Additionally, the increased number of urgent care centers across the nation, together with their more-frequent usage, has led to a rise in non-hospital delivered care. The market size of U.S. Urgent Care Centers was $56.7 billion in 2022 with an expected CAGR of 11% from 2023 to 20304. Low-acuity healthcare centers, like urgent care centers, create a unique and rapidly growing demand for medical equipment that is both more accessible and affordable.
Furthermore, there has also been a marked increase in the number of ASCs, which predominately moves recovery from the traditional in-patient hospital model to an out-patient model, leading to longer at-home recovery periods. This dynamic is creating increased demand for medical equipment used both in the ASC and at home. Moreover, services that were once offered under one roof in a large, centralized hospital are now increasingly being offered at lower-cost third-party sites, such as radiologic imaging centers. The increase of such centers creates a sort of ‘double demand’, where these emerging lower-cost options vying for consumer dollars are beginning to create the same demand for medical equipment that their hospital counterparts always have had.
A central driver of medical equipment demand is the United States’ rapidly aging population, as well as it’s increased usage of medical equipment. One in six Americans are aged 65 or older5. From 2010 – 2020, the number of Americans aged 65 or older grew 38.6%, the fastest growth rate the demographic has ever experienced5. Older adults are increasingly using assistive devices, whether they be as simple as a wearable fall monitor or as important as a pacemaker. A survey of 2,000 adults aged 55 and older showed that the majority use assistive or health-related devices6. The same report found that older adults increasingly want to grow old in their own homes, creating strong, value-focused demand for medical equipment that enables the aging to continue at home.

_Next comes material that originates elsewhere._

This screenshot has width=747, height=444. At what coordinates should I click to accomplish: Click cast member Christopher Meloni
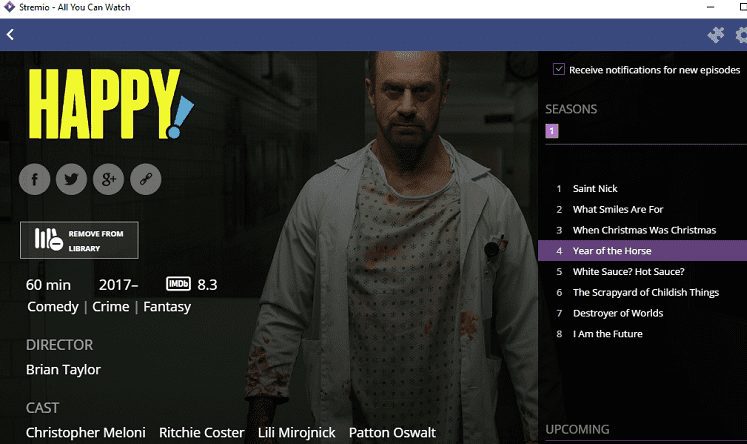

These demand drivers create a compelling investment opportunity via several avenues within medical equipment in the lower middle market:
-
Rental: these are most commonly companies that rent durable medical equipment (e.g. beds, walkers, etc.) to patients recovering or aging at home. Given the need to serve local geographies, this remains a fragmented but consolidating space.
-
Repair: outsourced providers of repair services to hospitals, physician practices, ASCs, etc. As care moves outside of a centralized environment, leveraging a 3rd party service for equipment maintenance becomes more logistically and economically viable.
-
Distributors/outside sales: organizations that sell medical equipment on behalf of a manufacturer to healthcare providers. With a growing list of new provider locations, equipment companies will need to leverage a more localized sales/distribution model to effectively service these new players.
-
Outsourced manufacturers: serve both startup and established medical device companies, providing outsourced design, development, and full-scale production manufacturing of devices. Equipment companies typically favor focusing on R&D and or sales/marketing versus manufacturing.